TASK INSTRUCTIONS —
Rewrite the data from the line with "Pussy Fucking (175, 49)" to the line with "Депутат заглежда в", putting "Клип" wherever "Видео" appears and leaving everything else unchanged. Give only those lines.

▼▼▼

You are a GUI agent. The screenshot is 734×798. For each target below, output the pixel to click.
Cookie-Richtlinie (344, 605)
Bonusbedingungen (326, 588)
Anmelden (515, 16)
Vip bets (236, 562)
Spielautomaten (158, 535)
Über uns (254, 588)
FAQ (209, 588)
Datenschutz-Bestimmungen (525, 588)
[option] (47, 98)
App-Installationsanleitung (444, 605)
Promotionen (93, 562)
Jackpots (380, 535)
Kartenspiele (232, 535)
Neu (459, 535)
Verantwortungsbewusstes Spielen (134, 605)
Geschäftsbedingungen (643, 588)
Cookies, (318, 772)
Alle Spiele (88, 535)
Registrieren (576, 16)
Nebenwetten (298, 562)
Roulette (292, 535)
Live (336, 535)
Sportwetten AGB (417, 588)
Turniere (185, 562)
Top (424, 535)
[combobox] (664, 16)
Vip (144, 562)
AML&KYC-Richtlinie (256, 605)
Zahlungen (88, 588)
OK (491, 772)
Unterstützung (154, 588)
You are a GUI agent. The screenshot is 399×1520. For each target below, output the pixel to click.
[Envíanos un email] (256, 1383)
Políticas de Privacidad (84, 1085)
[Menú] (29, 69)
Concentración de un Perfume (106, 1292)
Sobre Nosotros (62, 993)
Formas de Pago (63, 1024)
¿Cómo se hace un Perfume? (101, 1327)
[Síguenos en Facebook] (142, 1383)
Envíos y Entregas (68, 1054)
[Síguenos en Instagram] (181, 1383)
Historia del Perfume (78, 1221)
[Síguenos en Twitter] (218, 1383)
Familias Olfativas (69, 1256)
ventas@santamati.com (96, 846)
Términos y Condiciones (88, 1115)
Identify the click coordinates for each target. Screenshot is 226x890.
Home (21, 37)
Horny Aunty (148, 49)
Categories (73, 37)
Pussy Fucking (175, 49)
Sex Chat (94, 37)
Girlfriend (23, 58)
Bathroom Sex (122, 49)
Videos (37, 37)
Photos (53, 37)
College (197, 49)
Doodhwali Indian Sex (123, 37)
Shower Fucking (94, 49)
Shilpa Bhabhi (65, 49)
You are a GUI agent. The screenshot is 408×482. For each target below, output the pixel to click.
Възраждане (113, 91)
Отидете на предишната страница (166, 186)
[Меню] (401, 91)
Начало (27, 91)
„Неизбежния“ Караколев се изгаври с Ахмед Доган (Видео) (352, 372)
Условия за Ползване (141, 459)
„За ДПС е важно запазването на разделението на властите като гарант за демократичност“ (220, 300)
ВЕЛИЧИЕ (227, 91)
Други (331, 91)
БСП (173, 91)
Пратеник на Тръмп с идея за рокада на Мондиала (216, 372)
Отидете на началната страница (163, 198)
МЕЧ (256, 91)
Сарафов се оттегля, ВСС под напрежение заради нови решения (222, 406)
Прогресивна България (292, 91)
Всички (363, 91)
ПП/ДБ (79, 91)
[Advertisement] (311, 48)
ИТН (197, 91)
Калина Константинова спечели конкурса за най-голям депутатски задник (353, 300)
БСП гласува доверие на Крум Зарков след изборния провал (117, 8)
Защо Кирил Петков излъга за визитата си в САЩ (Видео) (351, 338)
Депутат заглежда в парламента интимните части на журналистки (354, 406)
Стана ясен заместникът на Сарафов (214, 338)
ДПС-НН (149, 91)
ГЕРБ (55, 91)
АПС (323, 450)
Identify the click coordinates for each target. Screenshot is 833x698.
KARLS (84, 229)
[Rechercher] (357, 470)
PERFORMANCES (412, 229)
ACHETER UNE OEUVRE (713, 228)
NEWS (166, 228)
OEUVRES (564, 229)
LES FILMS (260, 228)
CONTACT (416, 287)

▲▲▲

FULL OUTPUT —
Pussy Fucking (175, 49)
Sex Chat (94, 37)
Girlfriend (23, 58)
Bathroom Sex (122, 49)
Videos (37, 37)
Photos (53, 37)
College (197, 49)
Doodhwali Indian Sex (123, 37)
Shower Fucking (94, 49)
Shilpa Bhabhi (65, 49)
You are a GUI agent. The screenshot is 408×482. For each target below, output the pixel to click.
Възраждане (113, 91)
Отидете на предишната страница (166, 186)
[Меню] (401, 91)
Начало (27, 91)
„Неизбежния“ Караколев се изгаври с Ахмед Доган (Клип) (352, 372)
Условия за Ползване (141, 459)
„За ДПС е важно запазването на разделението на властите като гарант за демократичност“ (220, 300)
ВЕЛИЧИЕ (227, 91)
Други (331, 91)
БСП (173, 91)
Пратеник на Тръмп с идея за рокада на Мондиала (216, 372)
Отидете на началната страница (163, 198)
МЕЧ (256, 91)
Сарафов се оттегля, ВСС под напрежение заради нови решения (222, 406)
Прогресивна България (292, 91)
Всички (363, 91)
ПП/ДБ (79, 91)
[Advertisement] (311, 48)
ИТН (197, 91)
Калина Константинова спечели конкурса за най-голям депутатски задник (353, 300)
БСП гласува доверие на Крум Зарков след изборния провал (117, 8)
Защо Кирил Петков излъга за визитата си в САЩ (Клип) (351, 338)
Депутат заглежда в парламента интимните части на журналистки (354, 406)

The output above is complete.